Instruction: Return every one of the following records unchanged, character for character.

Lines of data
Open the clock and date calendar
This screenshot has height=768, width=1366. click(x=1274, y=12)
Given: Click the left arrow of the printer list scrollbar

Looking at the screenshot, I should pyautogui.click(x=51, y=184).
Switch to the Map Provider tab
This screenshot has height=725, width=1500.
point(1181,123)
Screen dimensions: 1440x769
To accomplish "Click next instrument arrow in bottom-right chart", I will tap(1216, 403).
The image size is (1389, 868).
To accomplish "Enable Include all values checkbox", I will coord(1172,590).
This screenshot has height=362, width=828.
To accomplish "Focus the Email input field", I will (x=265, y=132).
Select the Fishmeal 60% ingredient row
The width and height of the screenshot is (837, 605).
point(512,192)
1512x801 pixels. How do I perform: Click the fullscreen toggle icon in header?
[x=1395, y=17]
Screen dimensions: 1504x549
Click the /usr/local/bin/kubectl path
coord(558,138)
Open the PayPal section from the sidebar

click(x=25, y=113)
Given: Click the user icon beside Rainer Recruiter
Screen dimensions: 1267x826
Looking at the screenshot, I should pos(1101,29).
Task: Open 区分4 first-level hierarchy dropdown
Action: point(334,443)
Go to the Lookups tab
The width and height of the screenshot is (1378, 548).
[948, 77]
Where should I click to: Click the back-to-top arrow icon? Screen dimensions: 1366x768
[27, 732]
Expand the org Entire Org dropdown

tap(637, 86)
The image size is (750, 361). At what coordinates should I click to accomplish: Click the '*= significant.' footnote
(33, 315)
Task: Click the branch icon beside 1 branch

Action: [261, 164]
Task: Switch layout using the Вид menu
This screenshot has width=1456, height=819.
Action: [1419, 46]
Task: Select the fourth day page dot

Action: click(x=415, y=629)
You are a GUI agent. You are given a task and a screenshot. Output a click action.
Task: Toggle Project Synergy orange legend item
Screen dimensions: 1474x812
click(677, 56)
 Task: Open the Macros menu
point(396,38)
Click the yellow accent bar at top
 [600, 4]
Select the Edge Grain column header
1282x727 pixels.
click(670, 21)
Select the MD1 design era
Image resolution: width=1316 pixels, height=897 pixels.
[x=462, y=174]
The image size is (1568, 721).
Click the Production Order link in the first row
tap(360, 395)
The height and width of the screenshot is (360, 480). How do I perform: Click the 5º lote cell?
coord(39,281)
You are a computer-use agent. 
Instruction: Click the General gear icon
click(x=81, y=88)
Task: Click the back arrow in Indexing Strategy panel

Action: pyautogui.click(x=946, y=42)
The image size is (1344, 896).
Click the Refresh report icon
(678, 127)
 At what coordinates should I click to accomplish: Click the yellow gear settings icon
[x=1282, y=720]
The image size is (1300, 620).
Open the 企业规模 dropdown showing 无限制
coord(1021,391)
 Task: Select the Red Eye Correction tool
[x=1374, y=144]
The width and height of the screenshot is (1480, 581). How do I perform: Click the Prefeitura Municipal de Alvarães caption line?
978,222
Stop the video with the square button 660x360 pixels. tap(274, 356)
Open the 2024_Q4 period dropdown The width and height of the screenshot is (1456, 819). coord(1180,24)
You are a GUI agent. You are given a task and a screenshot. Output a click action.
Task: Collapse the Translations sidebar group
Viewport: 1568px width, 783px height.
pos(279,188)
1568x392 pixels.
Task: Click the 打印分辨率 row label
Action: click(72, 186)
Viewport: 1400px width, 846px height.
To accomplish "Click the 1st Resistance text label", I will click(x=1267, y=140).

Task result:
Open the clock and date calendar
This screenshot has height=768, width=1366. click(x=1274, y=12)
Given: Click the left arrow of the printer list scrollbar

Looking at the screenshot, I should pyautogui.click(x=51, y=184).
Switch to the Map Provider tab
This screenshot has height=725, width=1500.
point(1181,123)
Screen dimensions: 1440x769
To accomplish "Click next instrument arrow in bottom-right chart", I will tap(1216, 403).
The image size is (1389, 868).
To accomplish "Enable Include all values checkbox", I will coord(1172,590).
This screenshot has height=362, width=828.
To accomplish "Focus the Email input field", I will (x=265, y=132).
Select the Fishmeal 60% ingredient row
The width and height of the screenshot is (837, 605).
point(512,192)
1512x801 pixels. How do I perform: Click the fullscreen toggle icon in header?
[x=1395, y=17]
Screen dimensions: 1504x549
Click the /usr/local/bin/kubectl path
coord(558,138)
Open the PayPal section from the sidebar

click(x=25, y=113)
Given: Click the user icon beside Rainer Recruiter
Screen dimensions: 1267x826
Looking at the screenshot, I should pos(1101,29).
Task: Open 区分4 first-level hierarchy dropdown
Action: point(334,443)
Go to the Lookups tab
The width and height of the screenshot is (1378, 548).
[948, 77]
Where should I click to: Click the back-to-top arrow icon? Screen dimensions: 1366x768
[27, 732]
Expand the org Entire Org dropdown

tap(637, 86)
The image size is (750, 361). At what coordinates should I click to accomplish: Click the '*= significant.' footnote
(33, 315)
Task: Click the branch icon beside 1 branch

Action: [261, 164]
Task: Switch layout using the Вид menu
This screenshot has width=1456, height=819.
Action: [1419, 46]
Task: Select the fourth day page dot

Action: click(x=415, y=629)
You are a GUI agent. You are given a task and a screenshot. Output a click action.
Task: Toggle Project Synergy orange legend item
Screen dimensions: 1474x812
click(677, 56)
 Task: Open the Macros menu
point(396,38)
Click the yellow accent bar at top
 [600, 4]
Select the Edge Grain column header
1282x727 pixels.
click(670, 21)
Select the MD1 design era
Image resolution: width=1316 pixels, height=897 pixels.
[x=462, y=174]
The image size is (1568, 721).
Click the Production Order link in the first row
tap(360, 395)
The height and width of the screenshot is (360, 480). How do I perform: Click the 5º lote cell?
coord(39,281)
You are a computer-use agent. 
Instruction: Click the General gear icon
click(x=81, y=88)
Task: Click the back arrow in Indexing Strategy panel

Action: pyautogui.click(x=946, y=42)
The image size is (1344, 896).
Click the Refresh report icon
(678, 127)
 At what coordinates should I click to accomplish: Click the yellow gear settings icon
[x=1282, y=720]
The image size is (1300, 620).
Open the 企业规模 dropdown showing 无限制
coord(1021,391)
 Task: Select the Red Eye Correction tool
[x=1374, y=144]
The width and height of the screenshot is (1480, 581). How do I perform: Click the Prefeitura Municipal de Alvarães caption line?
978,222
Stop the video with the square button 660x360 pixels. tap(274, 356)
Open the 2024_Q4 period dropdown The width and height of the screenshot is (1456, 819). coord(1180,24)
You are a GUI agent. You are given a task and a screenshot. Output a click action.
Task: Collapse the Translations sidebar group
Viewport: 1568px width, 783px height.
pos(279,188)
1568x392 pixels.
Task: Click the 打印分辨率 row label
Action: click(72, 186)
Viewport: 1400px width, 846px height.
To accomplish "Click the 1st Resistance text label", I will click(x=1267, y=140).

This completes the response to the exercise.